- DOCUMENT:
— start —

The Super Bowl yesterday was a series of lectures with this message: “As often as we’ve tried to educate you people out there in flyover country, you remain resistant to our efforts to civilize you. We continue to detect traces of racism, misogyny, and xenophobia in your makeup; so it’s our moral imperative to disabuse you of those ideas.”
If a young girl and a boy are in some kind of competition—running, shooting a basket, doing a science project—put your money on the girl. She’s a shoe-in. It’s all terribly cute, of course. Look, the girl beat the boy! But the schtick is getting a bit tired. Ad folk, lay off the ideology for a bit, for goodness sakes, and let the poor boy win every now and then.
There seems to be some kind of law in advertising that if you show two kids, one of them has to be black. The rule is so strict that there must be some kind of jail (probably on Madison Avenue) for those who break this law. In a group of seven or so, three or four will be “people of color.” They’ll sometimes show an Asian in a group shot, but Asians just don’t count as much as blacks. We’re being lectured to, folks.
In the Super Bowl T-Mobile ad showing a bunch of babies, more than half of which were “babies of color,” we were told that “Some people will be threatened” by the varied hues of these babies. “But,” we’re told, “you will love who you want.” Why do I get the feeling that person who considered himself enlightened was scolding me for my benighted ways?
The Kraft ad in the Super Bowl featured gay couples and interracial couples. “There is no right way to family” (using “family” as a verb) we were told by an ad that obviously was tweaking the noses of the unenlightened.
Perhaps it all started with that Coca Cola ad almost fifty years ago that wanted to teach the world to sing, with a long shot of a multi-cultural group of young people, all mingling peacefully, loving one another, all grokking one another. No borders for these folk.
These lectures are so important to the woke folk on Madison Avenue that the corporations—and the ad agencies that do their bidding—spend untold millions of dollars in which the products themselves never make an appearance. There was nary a phone in the T-Mobile ad, and no macaroni showed up in the Kraft ad.

— end —

- AIM 1: According to the commentary on Super Bowl advertising, what product never showed up in the Kraft ad?

- MATERIAL FOR THE TASK:
— start —

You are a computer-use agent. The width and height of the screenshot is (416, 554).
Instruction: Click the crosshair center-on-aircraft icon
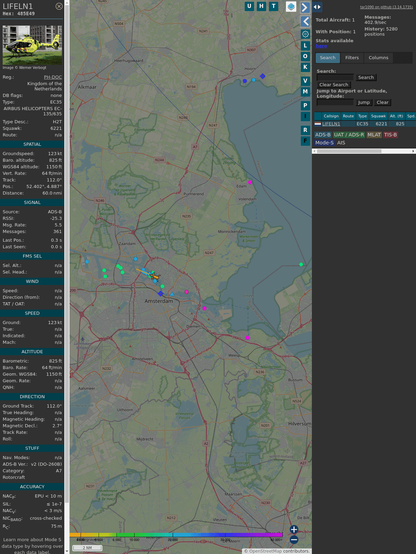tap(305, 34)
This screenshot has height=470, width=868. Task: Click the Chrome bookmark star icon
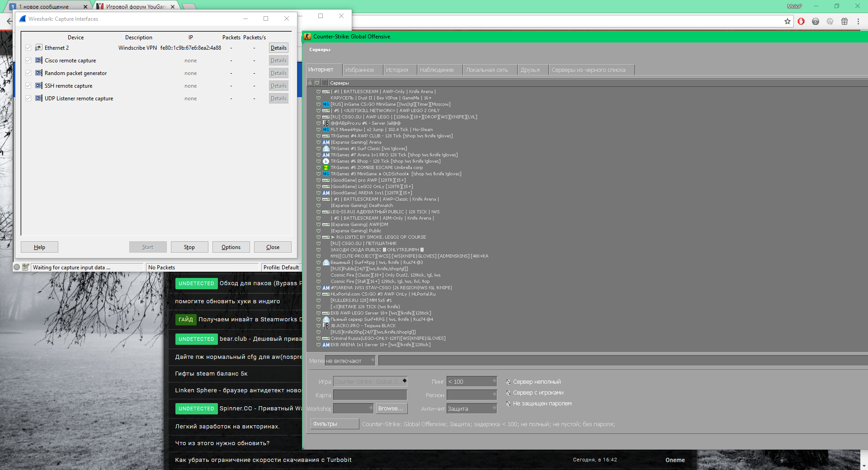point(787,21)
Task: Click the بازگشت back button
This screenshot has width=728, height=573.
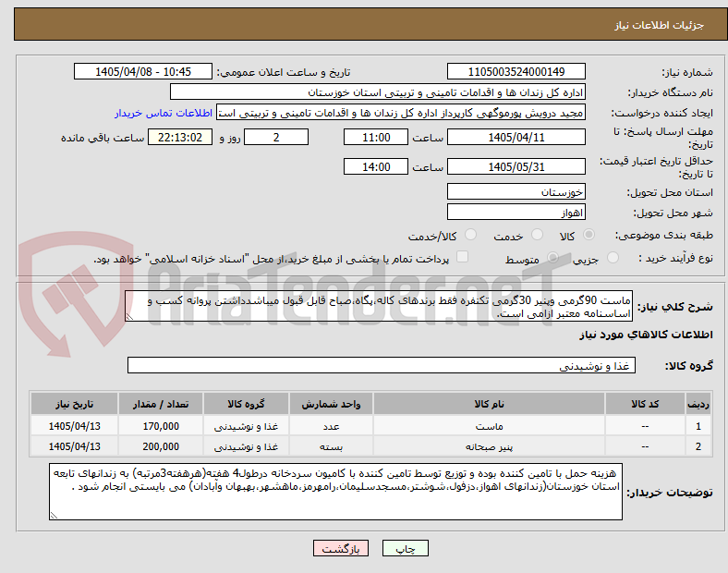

— end —
— start —

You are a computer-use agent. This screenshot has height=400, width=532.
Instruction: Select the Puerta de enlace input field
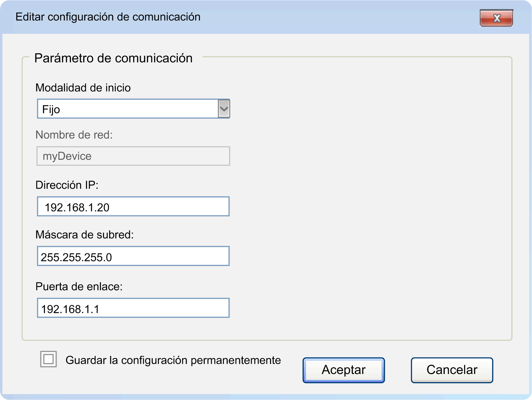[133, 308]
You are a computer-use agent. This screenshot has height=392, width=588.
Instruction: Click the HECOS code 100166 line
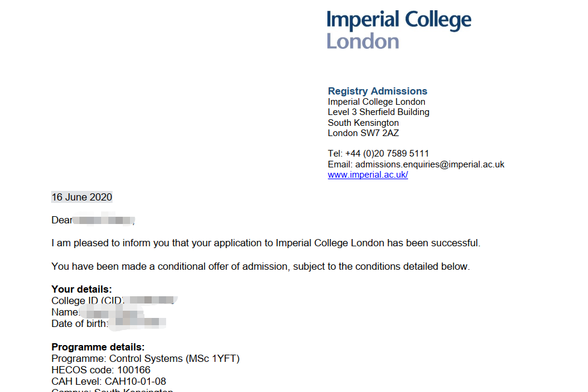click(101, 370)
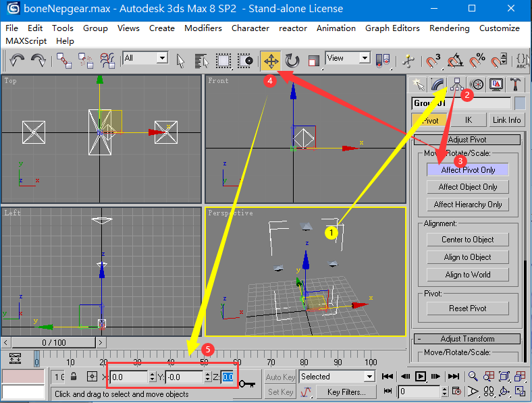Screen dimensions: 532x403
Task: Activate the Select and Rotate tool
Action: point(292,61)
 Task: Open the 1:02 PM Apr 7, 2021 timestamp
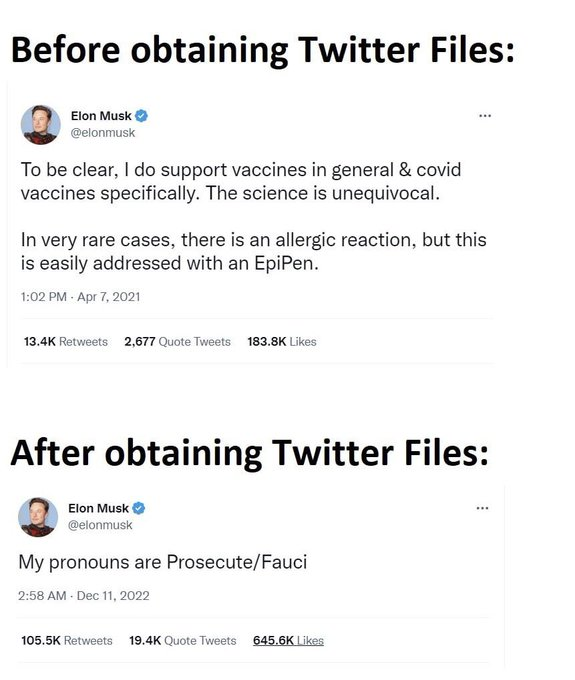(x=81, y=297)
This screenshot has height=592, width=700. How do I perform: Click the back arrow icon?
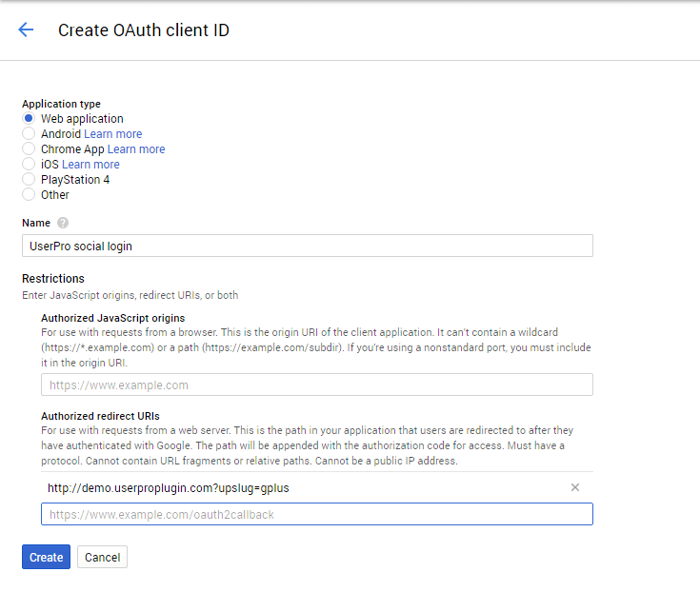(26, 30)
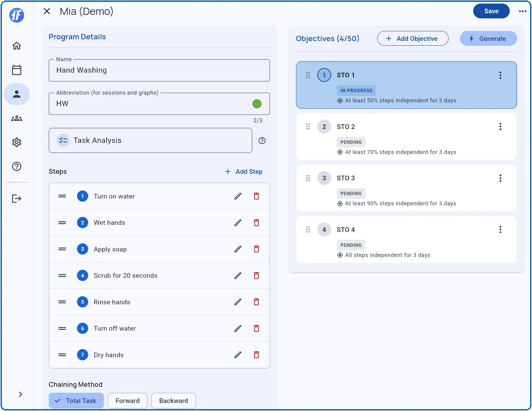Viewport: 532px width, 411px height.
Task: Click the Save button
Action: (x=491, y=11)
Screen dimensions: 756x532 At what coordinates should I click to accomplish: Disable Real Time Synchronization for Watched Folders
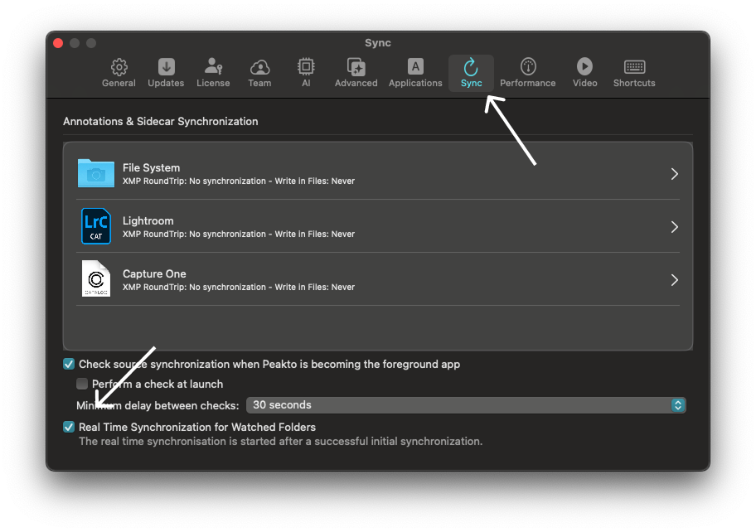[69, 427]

— end —
— start —

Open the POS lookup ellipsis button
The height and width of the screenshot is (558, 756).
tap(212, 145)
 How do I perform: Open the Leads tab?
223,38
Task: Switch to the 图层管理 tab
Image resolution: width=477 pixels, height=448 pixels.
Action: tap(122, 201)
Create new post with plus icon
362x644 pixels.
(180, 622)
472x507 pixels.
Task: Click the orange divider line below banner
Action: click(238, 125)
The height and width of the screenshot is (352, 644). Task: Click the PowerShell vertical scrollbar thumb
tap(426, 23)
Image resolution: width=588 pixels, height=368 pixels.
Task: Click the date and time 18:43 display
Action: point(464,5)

— end —

- AIM 2: From the rows, take the part that opens with the line containing "Create new post with plus icon" and closes with the line containing "Action: point(464,5)", and put its lines into a JSON list of strings, one string per line, with blank lines left out.

- WRITTEN ANSWER 1: Macaroni never showed up in the Kraft ad.

- WRITTEN ANSWER 2:
[
  "Create new post with plus icon",
  "362x644 pixels.",
  "(180, 622)",
  "472x507 pixels.",
  "Task: Click the orange divider line below banner",
  "Action: click(238, 125)",
  "The height and width of the screenshot is (352, 644). Task: Click the PowerShell vertical scrollbar thumb",
  "tap(426, 23)",
  "Image resolution: width=588 pixels, height=368 pixels.",
  "Task: Click the date and time 18:43 display",
  "Action: point(464,5)"
]